Les héros gracquiens se trouvent toujours à cheval sur deux zones, tout autant mentales que géographiques. Pris dans les mailles de l'Histoire, des rivalités de nations (même imaginaires), ils se laissent atteindre par cet état de grâce somnambulique, qui consiste à attendre que l'inconnu surgisse de l'au-delà.

Dans Le Rivage des Syrtes, Aldo est affecté à une forteresse au bord de la mer qui sépare la République d'Orsenna du Farghestan ennemi. Sa fascination pour cet ennemi héréditaire, en guerre latente depuis des années, le pousse à une ultime transgression. L'aspirant Grange, du Balcon en forêt, est lui aussi cantonné dans une casemate près de la frontière belge, où il passe la « drôle de guerre » dans une rêverie poétique, en attendant l'ennemi qui ne vient pas.

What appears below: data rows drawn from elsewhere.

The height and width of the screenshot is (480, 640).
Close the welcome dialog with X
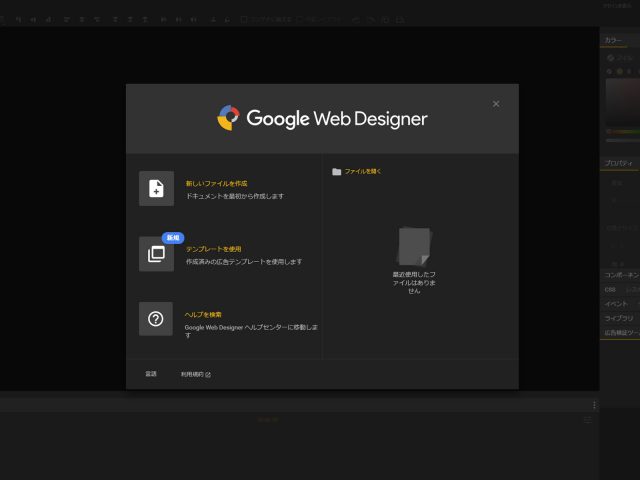coord(496,104)
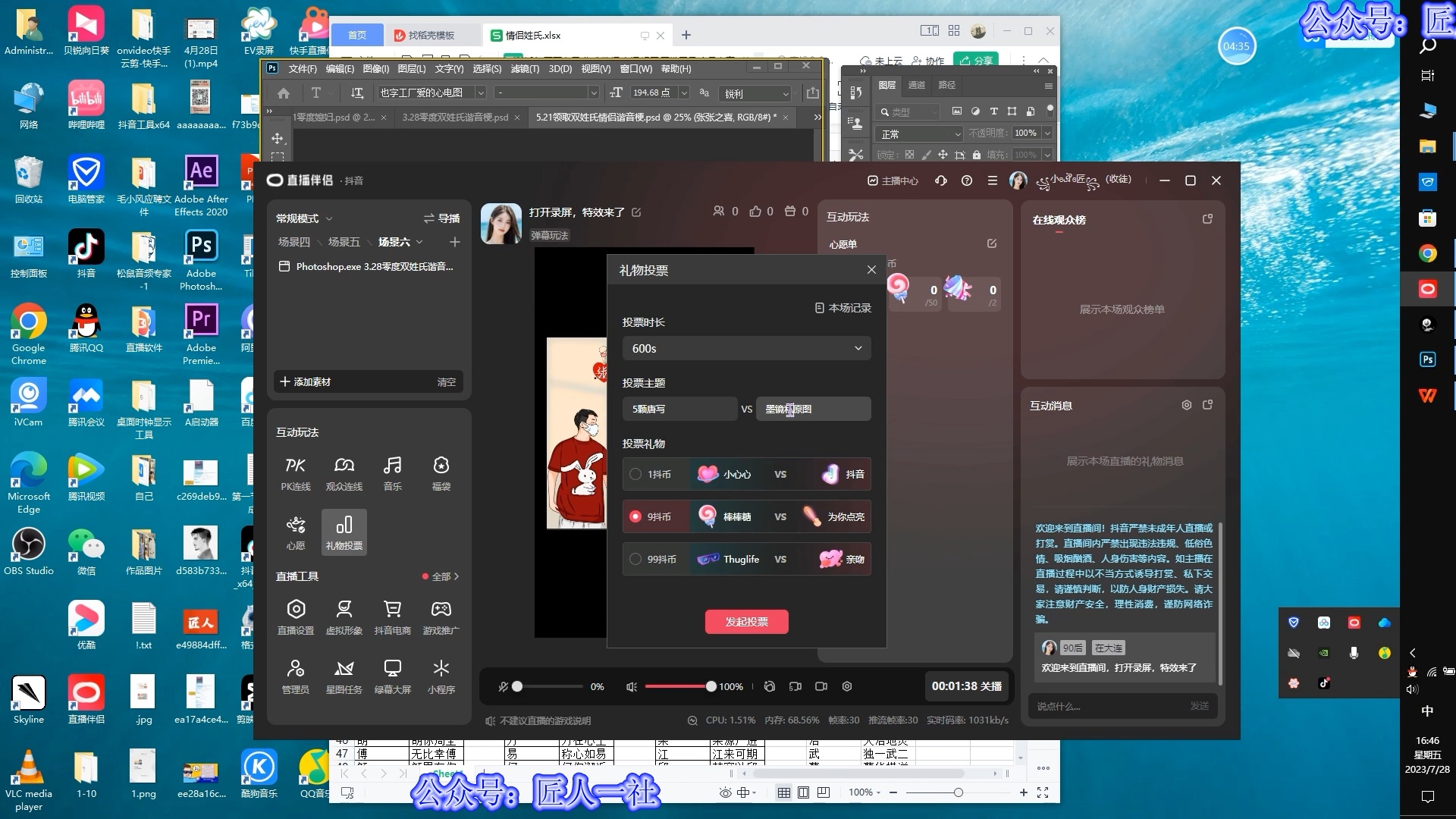The image size is (1456, 819).
Task: Select the 1抖币 radio button option
Action: tap(635, 474)
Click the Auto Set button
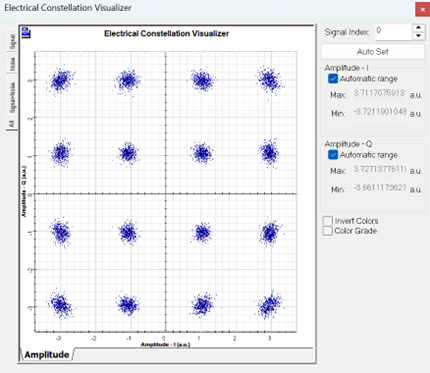This screenshot has width=430, height=373. click(x=373, y=52)
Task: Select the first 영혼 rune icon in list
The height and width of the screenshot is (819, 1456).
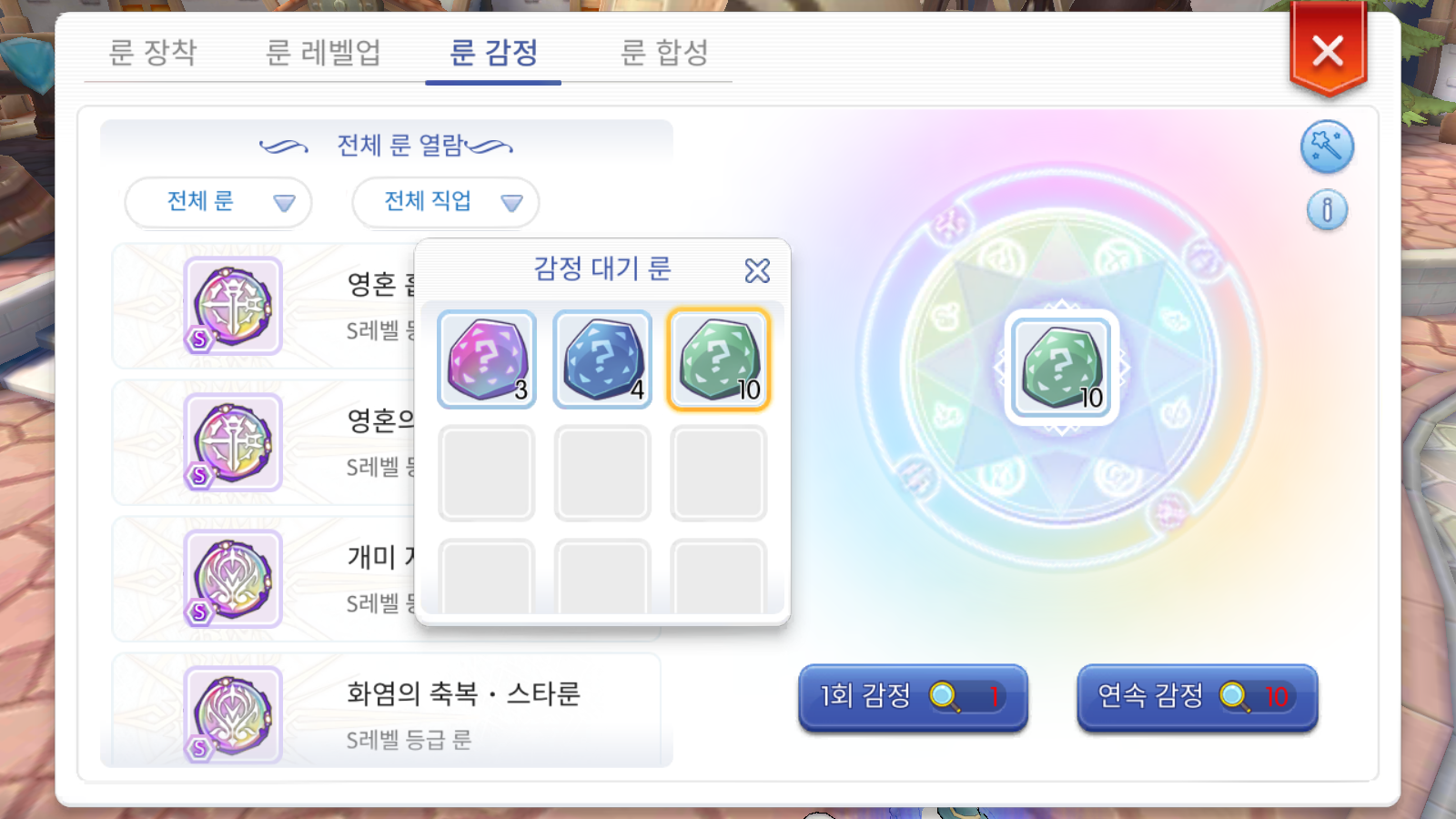Action: tap(233, 306)
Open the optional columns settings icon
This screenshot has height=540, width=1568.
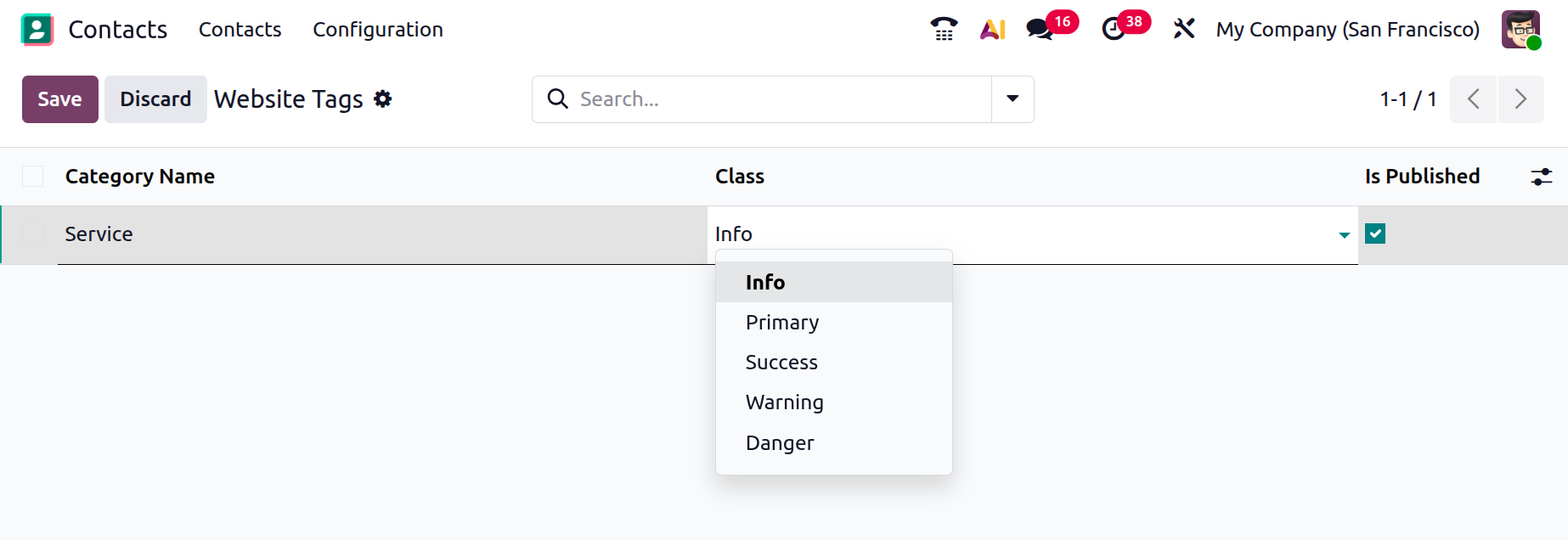click(1541, 177)
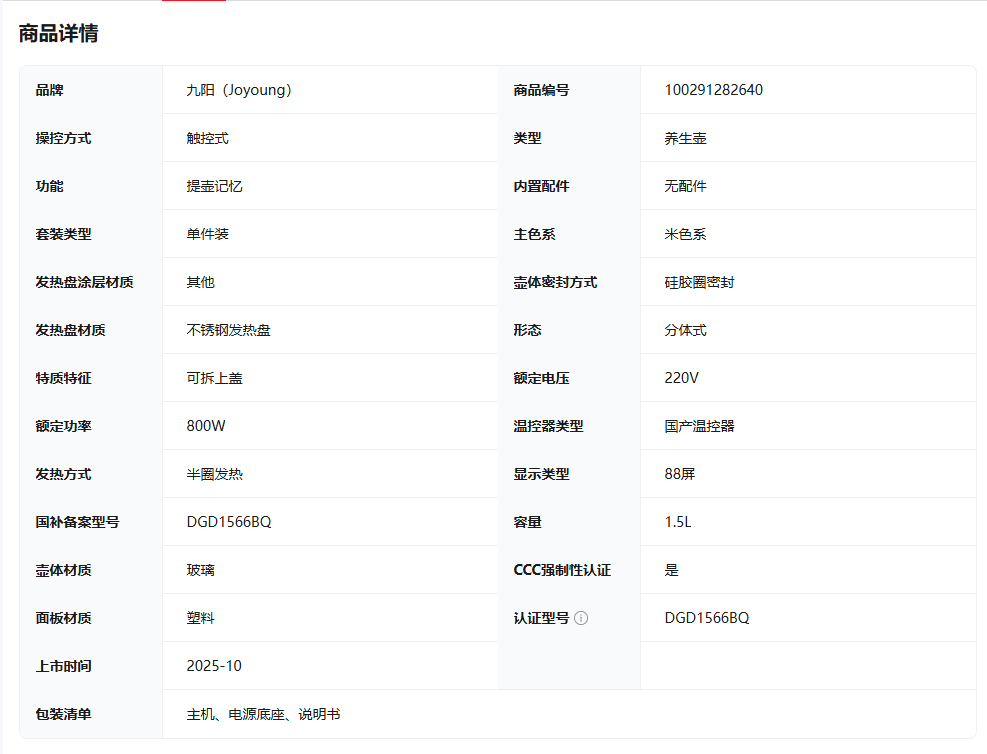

Mais si la frontière est un lieu de transit, de passage et d'attente, elle peut aussi devenir destination : Tawan Arun et Joris Rühl ont réalisé un web-documentaire sensible, paru fin avril. Dans Portraits de frontières, une quinzaine de frontaliers rencontrés de part et d'autres des frontières de l'Union européenne évoquent leur quotidien, qui oscille entre Pologne, Biélorussie, Ukraine, Finlande, Russie, Grèce, Bulgarie et Turquie. Loin de la poésie des lointains, cette ligne rouge entre l'Est et l'Ouest révèle la violence coutumière aux portes de l'Union : les centres de rétention ne sont jamais loin des nouveaux rideaux de fer.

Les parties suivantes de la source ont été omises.